When I convert a pdf to rich text I always get an image of the pdf in the converted text. This is never what I want — it means I have to go through every converted text and remove the image afterwards.
I can’t find a way of turning this behaviour off (and I can’t convert to plain text because I’d lose bold/italic etc.) The Display PDF Attachments of rich texts settings has no effect.
Is there a setting to disable this behaviour? If not, does anyone know of a way of stripping out all the images automatically?
EDIT: Found a way of getting to the underlying text — open the document as a folder in Finder and look at the underlying TXT.rtf file. But that’s not really a sustainable solution. Is there a less clunky way? Thanks.
I can’t reproduce this. Please post a screencap of what you’re seeing.
Thanks Jim. Here you go…
It’s always done this (several years), as far as I remember: it’s just that I’ve started to use it more often, so it’s becoming irritating.
But I’ve just tested, and it only seems to happen on a pdf which has itself been converted from PNG, like this one:
I typically use if for getting text from screenshots, which is what I did here: screenshot of our posts > import > convert to pdf > convert to rich text > swear at embedded image…

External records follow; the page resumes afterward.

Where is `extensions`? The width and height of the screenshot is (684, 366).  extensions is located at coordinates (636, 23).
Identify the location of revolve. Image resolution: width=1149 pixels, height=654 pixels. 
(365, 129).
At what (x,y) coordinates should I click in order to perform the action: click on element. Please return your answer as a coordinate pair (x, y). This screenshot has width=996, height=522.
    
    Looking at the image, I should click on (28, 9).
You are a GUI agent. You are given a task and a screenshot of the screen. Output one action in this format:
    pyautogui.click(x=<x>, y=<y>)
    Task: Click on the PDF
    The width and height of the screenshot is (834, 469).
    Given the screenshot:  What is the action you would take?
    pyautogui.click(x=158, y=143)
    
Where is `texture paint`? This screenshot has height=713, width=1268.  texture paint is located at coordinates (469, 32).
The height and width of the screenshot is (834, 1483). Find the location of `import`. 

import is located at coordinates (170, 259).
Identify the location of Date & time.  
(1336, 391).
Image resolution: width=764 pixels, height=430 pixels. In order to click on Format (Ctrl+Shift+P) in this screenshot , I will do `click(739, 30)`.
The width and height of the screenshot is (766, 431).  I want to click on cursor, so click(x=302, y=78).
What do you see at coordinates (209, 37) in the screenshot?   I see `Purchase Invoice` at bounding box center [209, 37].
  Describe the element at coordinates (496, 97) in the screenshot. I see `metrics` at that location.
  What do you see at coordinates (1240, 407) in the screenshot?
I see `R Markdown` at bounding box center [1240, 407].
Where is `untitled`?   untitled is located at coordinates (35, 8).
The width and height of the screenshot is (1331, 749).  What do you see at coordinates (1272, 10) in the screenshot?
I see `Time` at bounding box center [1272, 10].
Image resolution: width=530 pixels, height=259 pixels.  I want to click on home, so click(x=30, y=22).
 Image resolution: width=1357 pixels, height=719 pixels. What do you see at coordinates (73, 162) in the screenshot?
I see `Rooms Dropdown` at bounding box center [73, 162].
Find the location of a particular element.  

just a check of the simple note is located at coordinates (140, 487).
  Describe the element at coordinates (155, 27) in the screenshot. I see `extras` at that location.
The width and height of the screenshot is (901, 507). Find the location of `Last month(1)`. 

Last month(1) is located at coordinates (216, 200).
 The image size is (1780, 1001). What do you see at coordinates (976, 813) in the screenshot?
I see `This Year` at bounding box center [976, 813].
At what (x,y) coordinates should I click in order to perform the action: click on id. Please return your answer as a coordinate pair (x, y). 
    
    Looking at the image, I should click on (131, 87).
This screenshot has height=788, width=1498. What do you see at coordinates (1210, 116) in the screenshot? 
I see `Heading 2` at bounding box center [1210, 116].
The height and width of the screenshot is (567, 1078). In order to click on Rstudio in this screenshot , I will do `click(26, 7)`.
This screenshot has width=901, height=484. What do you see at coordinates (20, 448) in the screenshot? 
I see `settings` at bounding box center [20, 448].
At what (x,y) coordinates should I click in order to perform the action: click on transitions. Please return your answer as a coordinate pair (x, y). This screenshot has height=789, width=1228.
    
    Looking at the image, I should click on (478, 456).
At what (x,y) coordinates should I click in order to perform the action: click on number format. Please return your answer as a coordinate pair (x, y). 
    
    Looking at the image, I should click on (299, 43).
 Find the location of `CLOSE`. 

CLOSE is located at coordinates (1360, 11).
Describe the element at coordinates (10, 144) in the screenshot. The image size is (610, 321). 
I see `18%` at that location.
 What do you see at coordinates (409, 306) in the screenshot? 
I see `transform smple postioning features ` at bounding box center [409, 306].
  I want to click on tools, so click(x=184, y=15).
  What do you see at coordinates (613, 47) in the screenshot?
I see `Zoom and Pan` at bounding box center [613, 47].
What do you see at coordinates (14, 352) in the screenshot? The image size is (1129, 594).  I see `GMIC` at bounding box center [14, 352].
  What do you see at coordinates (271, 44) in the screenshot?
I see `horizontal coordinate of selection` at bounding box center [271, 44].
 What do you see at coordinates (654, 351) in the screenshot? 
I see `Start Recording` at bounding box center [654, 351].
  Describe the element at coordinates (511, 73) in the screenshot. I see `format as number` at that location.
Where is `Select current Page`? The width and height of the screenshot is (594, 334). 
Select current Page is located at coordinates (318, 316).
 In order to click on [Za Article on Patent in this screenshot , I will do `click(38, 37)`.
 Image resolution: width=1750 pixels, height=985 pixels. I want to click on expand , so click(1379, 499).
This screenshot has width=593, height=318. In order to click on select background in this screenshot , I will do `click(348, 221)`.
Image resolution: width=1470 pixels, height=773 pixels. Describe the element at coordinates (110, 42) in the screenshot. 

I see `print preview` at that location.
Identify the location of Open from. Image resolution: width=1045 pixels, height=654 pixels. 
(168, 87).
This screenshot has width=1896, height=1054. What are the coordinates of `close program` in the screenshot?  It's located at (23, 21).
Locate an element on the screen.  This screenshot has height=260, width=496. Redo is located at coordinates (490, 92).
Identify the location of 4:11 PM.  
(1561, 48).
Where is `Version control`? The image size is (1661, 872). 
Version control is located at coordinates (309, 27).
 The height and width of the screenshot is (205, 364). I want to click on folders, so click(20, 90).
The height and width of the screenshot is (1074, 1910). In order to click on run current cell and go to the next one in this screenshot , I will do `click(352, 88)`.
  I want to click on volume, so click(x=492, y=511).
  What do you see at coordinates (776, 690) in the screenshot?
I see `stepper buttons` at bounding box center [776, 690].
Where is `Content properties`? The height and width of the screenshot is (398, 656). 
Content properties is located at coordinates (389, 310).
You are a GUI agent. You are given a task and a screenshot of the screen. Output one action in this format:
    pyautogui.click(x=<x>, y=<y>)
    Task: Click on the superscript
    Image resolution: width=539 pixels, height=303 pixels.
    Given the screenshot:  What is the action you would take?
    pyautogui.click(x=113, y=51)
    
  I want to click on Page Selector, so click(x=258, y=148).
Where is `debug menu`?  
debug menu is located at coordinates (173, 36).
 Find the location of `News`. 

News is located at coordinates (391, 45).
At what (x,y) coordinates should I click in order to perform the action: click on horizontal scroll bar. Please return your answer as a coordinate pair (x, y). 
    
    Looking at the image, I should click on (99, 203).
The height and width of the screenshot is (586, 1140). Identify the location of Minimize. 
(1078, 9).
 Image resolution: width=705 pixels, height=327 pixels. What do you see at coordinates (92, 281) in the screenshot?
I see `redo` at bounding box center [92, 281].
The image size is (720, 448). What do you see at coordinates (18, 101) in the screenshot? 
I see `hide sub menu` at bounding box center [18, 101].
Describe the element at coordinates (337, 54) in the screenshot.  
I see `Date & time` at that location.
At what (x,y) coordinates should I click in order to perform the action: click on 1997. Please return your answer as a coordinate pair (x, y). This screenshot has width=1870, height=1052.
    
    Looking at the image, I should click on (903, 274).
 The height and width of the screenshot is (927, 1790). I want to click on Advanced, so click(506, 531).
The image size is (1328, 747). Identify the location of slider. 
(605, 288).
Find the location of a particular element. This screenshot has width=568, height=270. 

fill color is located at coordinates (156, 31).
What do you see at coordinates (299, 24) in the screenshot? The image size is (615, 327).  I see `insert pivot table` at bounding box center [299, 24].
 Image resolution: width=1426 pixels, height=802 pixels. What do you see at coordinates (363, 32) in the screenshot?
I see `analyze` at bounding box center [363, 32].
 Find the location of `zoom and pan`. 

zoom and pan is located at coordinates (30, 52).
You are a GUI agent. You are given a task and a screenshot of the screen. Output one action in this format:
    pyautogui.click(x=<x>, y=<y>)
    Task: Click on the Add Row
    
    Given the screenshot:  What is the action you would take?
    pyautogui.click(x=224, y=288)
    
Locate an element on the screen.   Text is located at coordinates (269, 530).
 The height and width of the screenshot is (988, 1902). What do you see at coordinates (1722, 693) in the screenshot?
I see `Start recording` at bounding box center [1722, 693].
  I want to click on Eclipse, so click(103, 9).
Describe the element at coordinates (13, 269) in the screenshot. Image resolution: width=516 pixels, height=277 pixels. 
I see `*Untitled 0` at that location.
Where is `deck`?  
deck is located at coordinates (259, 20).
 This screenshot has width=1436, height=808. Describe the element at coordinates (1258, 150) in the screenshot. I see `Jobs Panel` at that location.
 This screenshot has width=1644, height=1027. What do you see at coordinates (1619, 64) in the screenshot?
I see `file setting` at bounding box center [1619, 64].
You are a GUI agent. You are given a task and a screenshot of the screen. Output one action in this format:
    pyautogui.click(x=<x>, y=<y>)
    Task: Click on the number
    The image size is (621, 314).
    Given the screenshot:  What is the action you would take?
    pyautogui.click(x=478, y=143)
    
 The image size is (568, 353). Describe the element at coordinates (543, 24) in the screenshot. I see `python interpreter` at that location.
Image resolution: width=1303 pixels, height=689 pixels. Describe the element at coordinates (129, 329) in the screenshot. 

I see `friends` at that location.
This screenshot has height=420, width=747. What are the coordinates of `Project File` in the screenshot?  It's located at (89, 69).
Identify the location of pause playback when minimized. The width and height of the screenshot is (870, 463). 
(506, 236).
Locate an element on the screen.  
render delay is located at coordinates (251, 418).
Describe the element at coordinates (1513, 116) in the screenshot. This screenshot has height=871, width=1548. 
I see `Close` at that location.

Our free WordService includes a service to remove attachments. Another possibility is to use AppleScript:
tell application id "DNtp"
tell text of think window 1
repeat with theAttribute in attribute runs
if exists attachment 1 of theAttribute then
set text of theAttribute to ""
Thanks Christian — those are both very helpful!
Is it a bug, by the way, or is it expected behaviour with converted PNGs?
It’s more or less expected, the actual conversion is performed by macOS’ PDFKit framework and therefore the results might vary depending on the document and the macOS version.
Thanks for your help, Christian.